Local motorcycle assemblers and vendors expressed concern over this study by NTC as according to them, this simply appears as a facilitation exercise for a blue-eyed entrant, through heavy concessions in duties and taxes. The amount of concessions being demanded and made possible through this exercise would translate into financing the purported investment capital free. The amount of concessions over a five-year period may well be more than the promised foreign investment coming in.
In addition, according to Pakistan Automotive Manufacturers Association (PAMA) data, the two-wheeler industry has shown recovery with a 13 percent increase in production during the last fiscal year. The present tariff structure allows import of completely knocked down unit (CKD) at 15 percent duty, and an approved assembler, wanting to import certain localised parts, is allowed to do so at a duty rate of 47.5 percent. Under Automotive Industrial Development Program (AIDP), the current CKD was supposed to be further reduced to 10 percent in the current fiscal year.
This tariff structure has worked well for the industry and, at present, more than 70 motorcycle assemblers and another around 20 manufacturers of three-wheelers are now part of this vibrant and growing industry. With regard to the proposal of Board of Investment (BoI) at allow import of CKD at 5 percent customs duty to a new entrant, the Ministry of Industries is of the view that the same may invite litigation on the point of discrimination, as two separate tariff treatments for the same product cannot be accorded simultaneously.

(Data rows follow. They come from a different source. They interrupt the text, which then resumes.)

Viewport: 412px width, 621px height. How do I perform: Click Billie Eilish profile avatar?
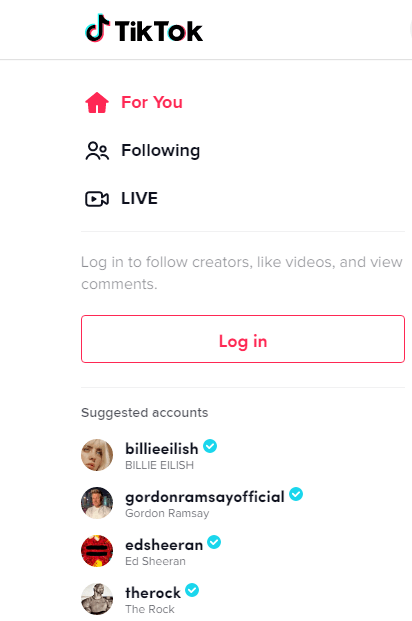(x=97, y=455)
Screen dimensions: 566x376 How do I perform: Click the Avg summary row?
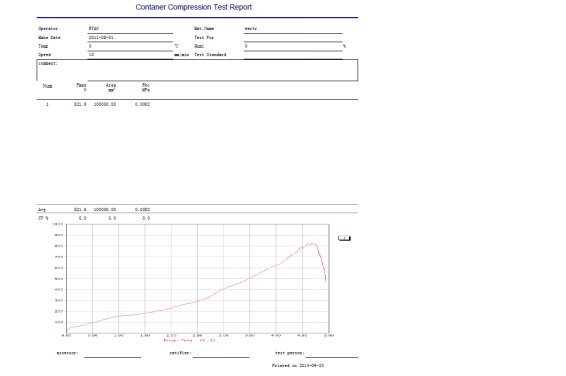pos(197,209)
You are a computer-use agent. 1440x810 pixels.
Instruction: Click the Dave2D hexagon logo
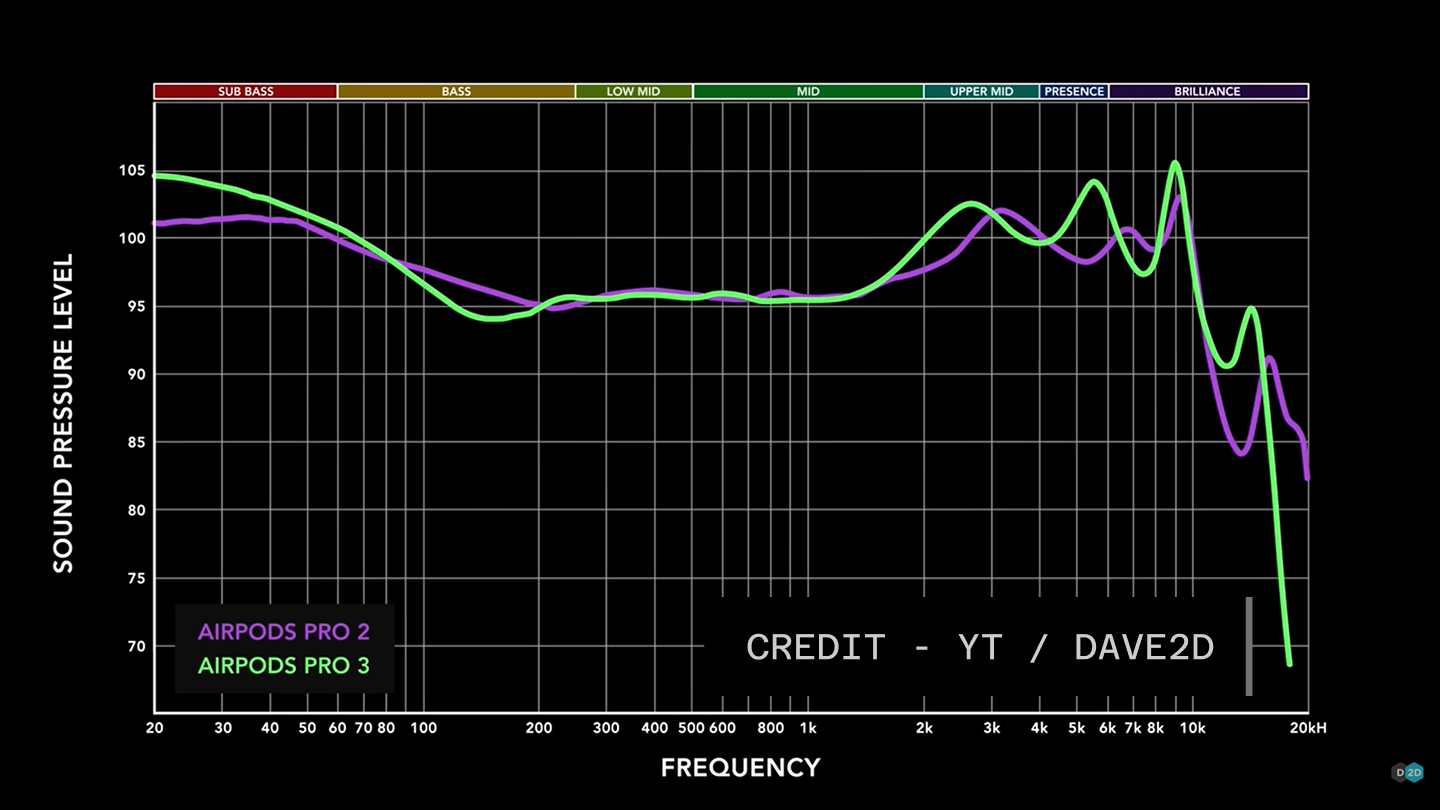pos(1405,772)
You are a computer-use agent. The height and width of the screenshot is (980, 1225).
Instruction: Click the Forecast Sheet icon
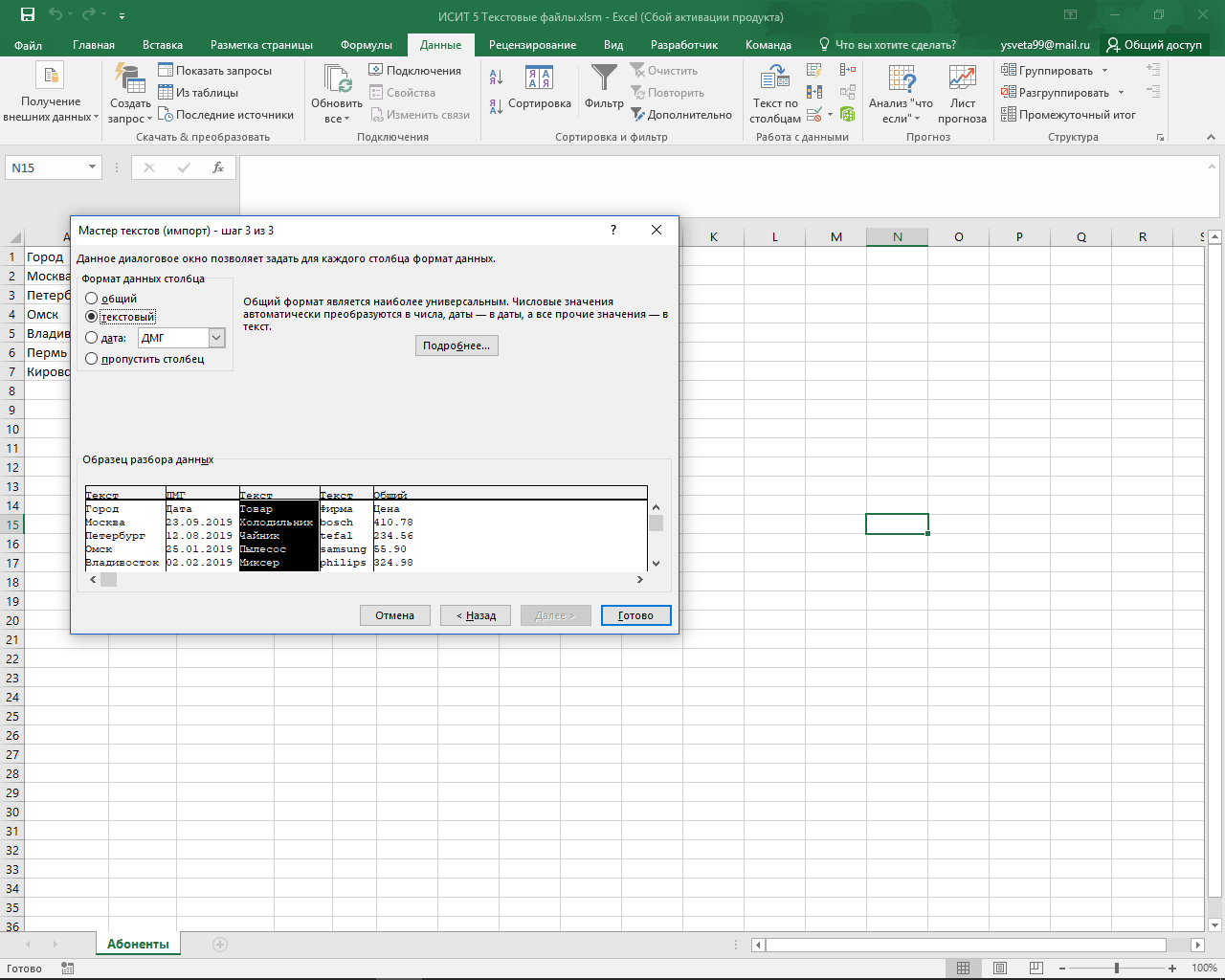(962, 94)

Since components of CKD of motorcycle are chargeable to customs duty at 15 percent, an even lower rate for localised parts, as proposed by BoI, may lead to "reverse cascading" which is against the spirit of the scheme of customs tariff followed across the globe.
On the issue of remaining parts and components of CKD, the Ministry of Industries is of the considered view that preferential treatment may not be allowed in relaxation of the existing policy. Accordingly, these parts/components should be allowed at the applicable CKD rate of duty, which is at present 15 percent, and would be reduced to 10 percent in case the AIDP is implemented.
It may be recalled that the BoI had made a presentation in the Cabinet Committee on Investment (CCoI) meeting and stated that BoI, being a facilitator of investment in the country, strongly feels that new investment in motorcycle industry needs to be encouraged through reducing the present prevailing duty of 15 percent on CKD parts to 5 percent for 100 percent parts for five years, starting from the start of production, as an incentive for new investment in Pakistan. Fortunately, better sense prevailed and the proposal was rejected by all present with no less than the Prime Minister in the chair.